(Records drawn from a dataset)
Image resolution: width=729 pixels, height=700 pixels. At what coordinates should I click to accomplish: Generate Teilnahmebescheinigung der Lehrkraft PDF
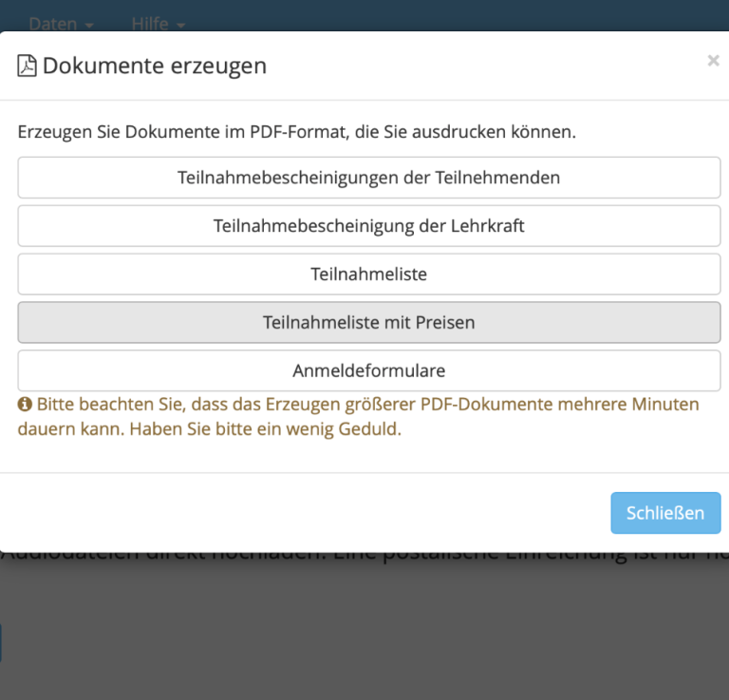coord(368,226)
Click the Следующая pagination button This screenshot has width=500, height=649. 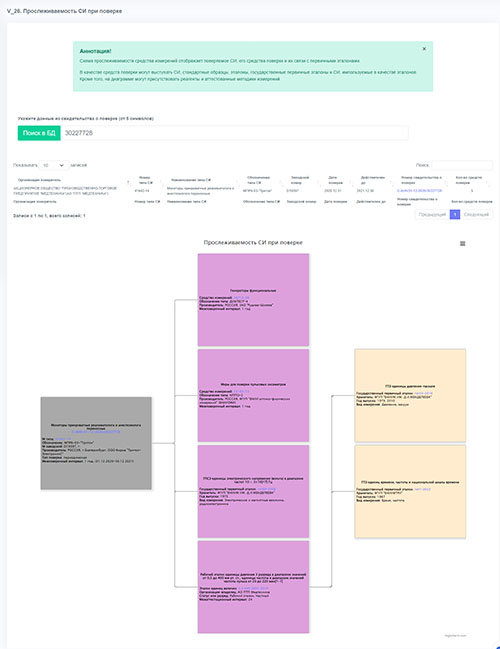(476, 214)
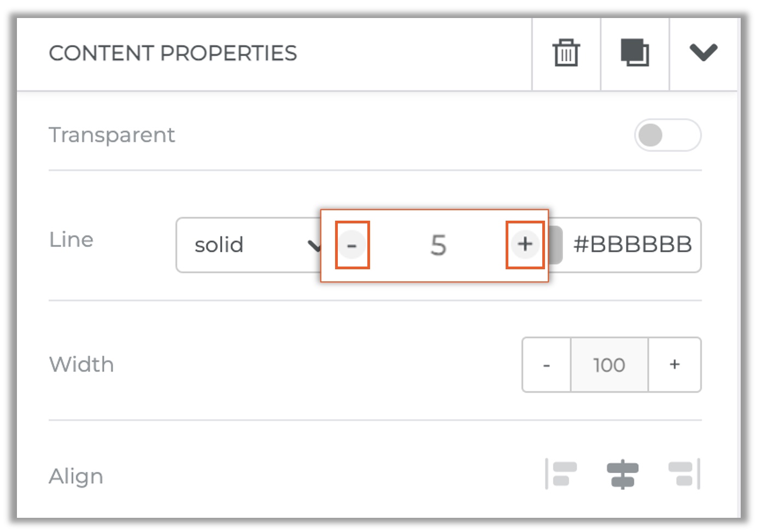Open the gray line color swatch

click(x=555, y=245)
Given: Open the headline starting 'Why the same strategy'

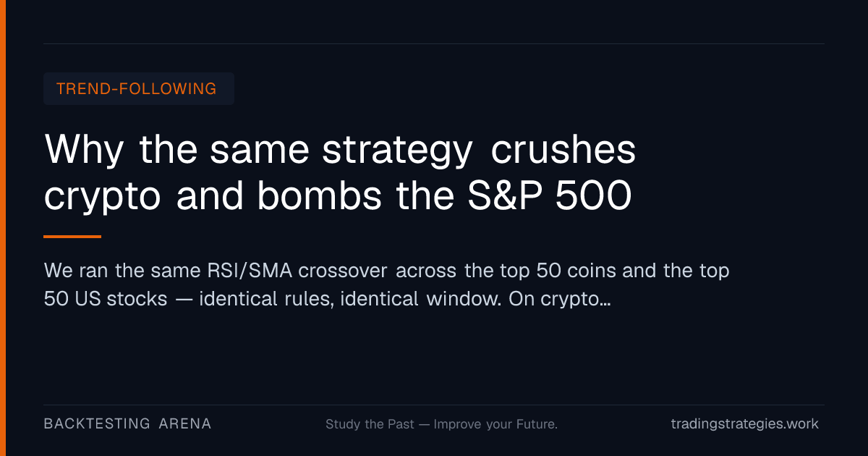Looking at the screenshot, I should (340, 174).
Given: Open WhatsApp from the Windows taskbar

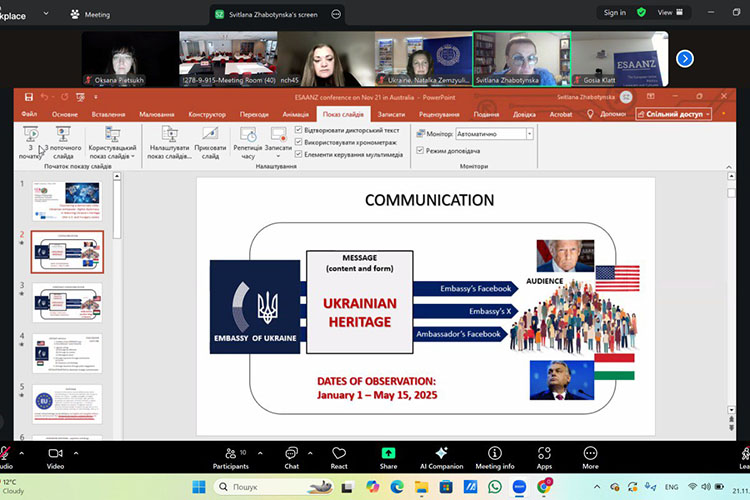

Exercise goal:
Copy exactly the lines from the line that contains "Given: Open the" through the last line of the records above, both ends included, but leave out the pictures.

Answer to the problem:
Given: Open the headline starting 'Why the same strategy'

Looking at the screenshot, I should (340, 174).
Given: Open WhatsApp from the Windows taskbar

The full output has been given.